I have used firefox for several years now and I want to try something new.. I've seen chromium and I pretty much like it, but then I've read about stuff like: the browser sends private data to google and so on.. and that google chrome is based on chromium, so google shouldn't have anything to do with the opensource project chromium, or am I wrong? 

I've installed chromium and in the settings appears many "google stuff" for example settings with gmail and so on..

additionaly I've seen "swiftweasel" and "GNU icecat" which are sympathic to me  :Smile:  but they aren't in the portage tree...
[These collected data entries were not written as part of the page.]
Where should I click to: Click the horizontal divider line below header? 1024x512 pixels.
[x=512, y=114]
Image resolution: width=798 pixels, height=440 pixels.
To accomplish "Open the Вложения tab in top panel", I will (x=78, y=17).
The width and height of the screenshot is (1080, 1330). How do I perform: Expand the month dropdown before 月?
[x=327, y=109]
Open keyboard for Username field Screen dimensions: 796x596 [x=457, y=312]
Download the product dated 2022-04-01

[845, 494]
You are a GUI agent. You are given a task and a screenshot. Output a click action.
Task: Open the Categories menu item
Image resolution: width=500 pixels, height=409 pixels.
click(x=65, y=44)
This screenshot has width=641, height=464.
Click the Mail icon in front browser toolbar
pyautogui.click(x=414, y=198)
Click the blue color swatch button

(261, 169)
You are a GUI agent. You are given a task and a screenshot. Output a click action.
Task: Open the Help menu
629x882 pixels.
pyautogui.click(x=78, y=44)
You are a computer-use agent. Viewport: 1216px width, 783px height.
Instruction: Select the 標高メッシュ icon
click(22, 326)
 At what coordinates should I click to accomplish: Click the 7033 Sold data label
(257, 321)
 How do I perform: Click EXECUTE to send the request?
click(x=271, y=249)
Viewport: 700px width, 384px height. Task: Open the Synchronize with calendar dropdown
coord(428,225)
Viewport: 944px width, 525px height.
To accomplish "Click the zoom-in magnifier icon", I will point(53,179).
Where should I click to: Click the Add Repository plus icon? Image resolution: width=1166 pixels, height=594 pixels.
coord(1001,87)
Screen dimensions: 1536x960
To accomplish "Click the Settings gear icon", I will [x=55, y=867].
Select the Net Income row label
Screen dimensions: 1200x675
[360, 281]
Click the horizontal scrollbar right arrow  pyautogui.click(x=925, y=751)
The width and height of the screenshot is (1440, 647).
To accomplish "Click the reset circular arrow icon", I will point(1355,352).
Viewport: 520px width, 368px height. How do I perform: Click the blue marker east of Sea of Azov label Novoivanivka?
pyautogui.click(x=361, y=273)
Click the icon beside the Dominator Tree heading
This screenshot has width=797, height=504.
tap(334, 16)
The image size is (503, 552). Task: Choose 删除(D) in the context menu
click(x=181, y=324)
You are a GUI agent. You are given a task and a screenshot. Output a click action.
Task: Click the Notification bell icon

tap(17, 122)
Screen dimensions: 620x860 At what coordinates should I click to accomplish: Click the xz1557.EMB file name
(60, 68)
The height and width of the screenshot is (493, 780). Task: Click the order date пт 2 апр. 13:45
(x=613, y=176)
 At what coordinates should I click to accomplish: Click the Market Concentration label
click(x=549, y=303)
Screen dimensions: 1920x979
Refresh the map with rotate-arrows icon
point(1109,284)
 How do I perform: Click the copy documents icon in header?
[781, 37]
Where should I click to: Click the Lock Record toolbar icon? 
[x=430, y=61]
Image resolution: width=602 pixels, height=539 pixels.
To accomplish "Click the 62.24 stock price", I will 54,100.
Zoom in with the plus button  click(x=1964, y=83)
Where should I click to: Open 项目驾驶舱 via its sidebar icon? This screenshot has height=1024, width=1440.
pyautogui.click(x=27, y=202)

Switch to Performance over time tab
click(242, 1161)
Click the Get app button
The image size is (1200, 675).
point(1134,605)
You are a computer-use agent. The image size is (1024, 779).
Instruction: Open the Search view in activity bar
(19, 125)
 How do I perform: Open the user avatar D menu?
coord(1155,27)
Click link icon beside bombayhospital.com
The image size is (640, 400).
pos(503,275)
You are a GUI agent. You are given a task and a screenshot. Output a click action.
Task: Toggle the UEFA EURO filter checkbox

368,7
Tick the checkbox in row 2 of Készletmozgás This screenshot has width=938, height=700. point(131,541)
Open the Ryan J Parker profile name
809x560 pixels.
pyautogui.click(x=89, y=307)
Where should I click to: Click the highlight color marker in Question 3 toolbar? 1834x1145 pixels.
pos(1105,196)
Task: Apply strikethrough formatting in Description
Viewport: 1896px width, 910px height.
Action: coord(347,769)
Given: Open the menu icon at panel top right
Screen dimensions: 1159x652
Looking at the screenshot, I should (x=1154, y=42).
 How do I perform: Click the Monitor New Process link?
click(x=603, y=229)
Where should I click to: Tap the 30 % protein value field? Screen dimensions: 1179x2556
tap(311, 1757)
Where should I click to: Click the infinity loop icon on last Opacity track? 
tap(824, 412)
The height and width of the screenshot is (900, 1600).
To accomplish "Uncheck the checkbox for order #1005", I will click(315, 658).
so I'm wondering which browser you use, and why, and if chromium is more "unsecure" and "unrespectfull to privacy"..

----------

## Gusar

What you've "heard" is pretty much FUD. Yes, stuff is sent to Google by default. But, hold on to your hat, Firefox does that too!! I'm not kidding. By default, if you use Firefox's search box, everything is sent to Goggle. To deactivate that you need to right-click the search box and untick "Show suggestions". Not much different in Chromium, except the stuff you need to untick is in the settings. And that's it - go to settings, untick a few options.

----------

## LoTeK

 *Quote:*   

> What you've "heard" is pretty much FUD. Yes, stuff is sent to Google by default. But, hold on to your hat, Firefox does that too!! I'm not kidding. By default, if you use Firefox's search box, everything is sent to Goggle

 

 :Smile:  ok, thats what I thought... So I'll try chromium a little..

----------

## anyNiXwilldo

 *Gusar wrote:*   

> By default, if you use Firefox's search box, everything is sent to Goggle. To deactivate that you need to right-click the search box and untick "Show suggestions". Not much different in Chromium, except the stuff you need to untick is in the settings. And that's it - go to settings, untick a few options.

 

Just add ixquick & duckduckgo as search engines, then delete the search engines you don't want. You can also go into about:config, search the term 'google' and delete anything you find there that is phoning home.

What I do for security & privacy when browsing, is use the Konqueror browser, but with the webkit backend. I turn off javascript, java and all plugins. Konqueror proxy settings point to privoxy, which points to tor. If you edit /home/username/.kde4/share/config/kio_httprc with the following:

UserAgent=Mozilla/5.0 (Windows NT 6.1; rv:10.0) Gecko/20100101 Firefox/10.0

the konqueror user agent can be spoofed exactly as the tor bundle is from the tor project. It works for me, quite well actually.

----------

## LoTeK

 *Quote:*   

> ust add ixquick & duckduckgo as search engines, then delete the search engines you don't want.

 

I use duckduckgo already and I like it, but it is not always as good as google...sometimes on google appear better results (but maybe because the search-algorithms use my saved data and provide better results for what I search..?!) 

 *Quote:*   

> What I do for security & privacy when browsing, is use the Konqueror browser, but with the webkit backend. I turn off javascript, java and all plugins

 

I have a gtk-openbox system and I don't like konqueror (purely subjective of course!!)

----------